The Nursing Mujahida

After giving her pledge to the Prophet (sa), Rufaida (ra) chose a noble profession for herself. She dedicated her life to attending to the wounded soldiers and looking after their needs.

This was a period of numerous battles. Every year Muslims were being called for war. Rufaida (ra) felt the need of a nurse to look after the wounded soldiers. She set up her tent right next to the Prophet’s Mosque and equipped it with all the medical equipments and medicines of that time. And this was with the permission of the Prophet (sa).

Lessons to draw: We learn the lesson of not following the crowd or trends. One must analyse their own skills and gauge how they can positively contribute to the society. Many girls choose medicine, but do not practice it. Women do need female doctors at hospitals. Therefore, they should be encouraged to practice medicine even after marriage.

We learn the lesson of not following the crowd or trends. One must analyse their own skills and gauge how they can positively contribute to the society.

Some choose chartered accountancy or business studies, and then the corporate job, late sittings and frequent flying conflicts with their marital life. One should carefully evaluate her situation, interests and resources, and then pick a path. Our goal shouldn’t only be to earn money, but how we can contribute in the well-being of the society.

To pick this career, Rufaida (ra) must have obtained some kind of medical training. She was really confident and skilled in her work. We see in her story that there is no mention of a supervisor. She worked independently. Whenever one chooses a path they must strengthen their skills with all the necessary training required and then perform their task at the level of excellence. We should be confident in what we are doing and also ask Allah (swt) to make us strong, Insha’Allah.

Rufaida (ra) and the Battle of Trench

When the Muslim soldiers left for the Battle of Trench, Rufaida (ra) also went with them. She erected her tent near the soldier camps so that she could attend to the injured on the spot. Being honest to her profession, Rufaida (ra) desired only two things. She wanted to lessen the pain of the wounded and to help them recover quickly. She wanted to see them back on their feet, laughing and smiling, going on with their work.

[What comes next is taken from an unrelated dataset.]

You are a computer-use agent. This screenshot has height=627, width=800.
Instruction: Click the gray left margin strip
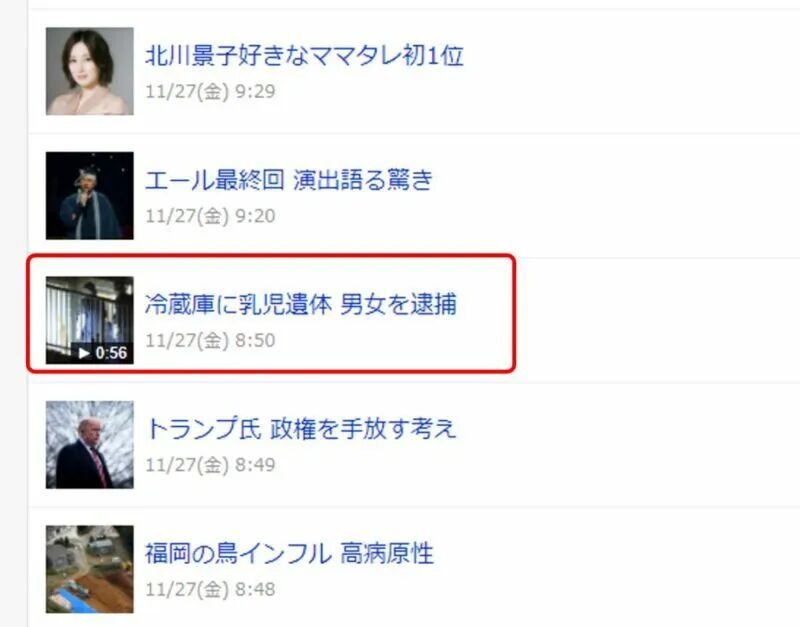(x=13, y=313)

In the Battle of Trendh, Saad ibn Muath (ra) got wounded by an enemy’s arrow. His nerve had been cut. The Prophet (sa) instructed that his nursing tent be placed in the Prophet’s Mosque so that he himself could attend to his needs. The Prophet (sa) would visit Saad (ra) twice a day. Each time he asked Saad (ra) how he was doing, Saad (ra) replied that all praise belongs to Allah (swt) and he was feeling alright.

Being honest to her profession, Rufaida (ra) desired only two things. She wanted to lessen the pain of the wounded and to help them recover quickly

Frequents visits of the Prophet (sa) to the camp cheered Rufaida (ra). She felt she was especially favoured by Allah (swt) to meet the Messenger of Allah (sa) twice in a day.

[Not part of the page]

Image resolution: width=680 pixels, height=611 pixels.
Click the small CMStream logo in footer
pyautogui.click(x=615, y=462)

Lessons to draw: We see honesty to one’s profession. For what else is the purpose of doctors and nurses than to treat their patients and provide them relief? Whatever path that we choose in life, we shouldn’t solely look at it as a money-minting source. We should be sincere to our profession and to those that we are dealing with.

We also learn patience in pain. Considering the medical advancement of that age, one can imagine the pain that Saad ibn Muath (ra) must have been feeling. Yet each time that the Prophet (sa) asked him how he was doing, he replied with Alhumdulillah. He did not utter a word of complain.

We also learn that in situations of emergencies and in the absence of a male practitioner, a female doctor is allowed to attend to the male patients. Imam an-Nawawi explains: A woman may not touch the body of the person except at the place of necessity (i.e. the place of injury).

May Allah (swt) guide us all to the right path, and help us identify our special skills and how we can put them in good use for the larger benefit of the society, Ameen.

(Adapted from the book: Seerat e Sahabiyat k Darakshan Pehlu by Mehmood Ahmad Ghazanfar and the lectures of Dr. Farhat Hashmi: Seerat e Sahabiyat)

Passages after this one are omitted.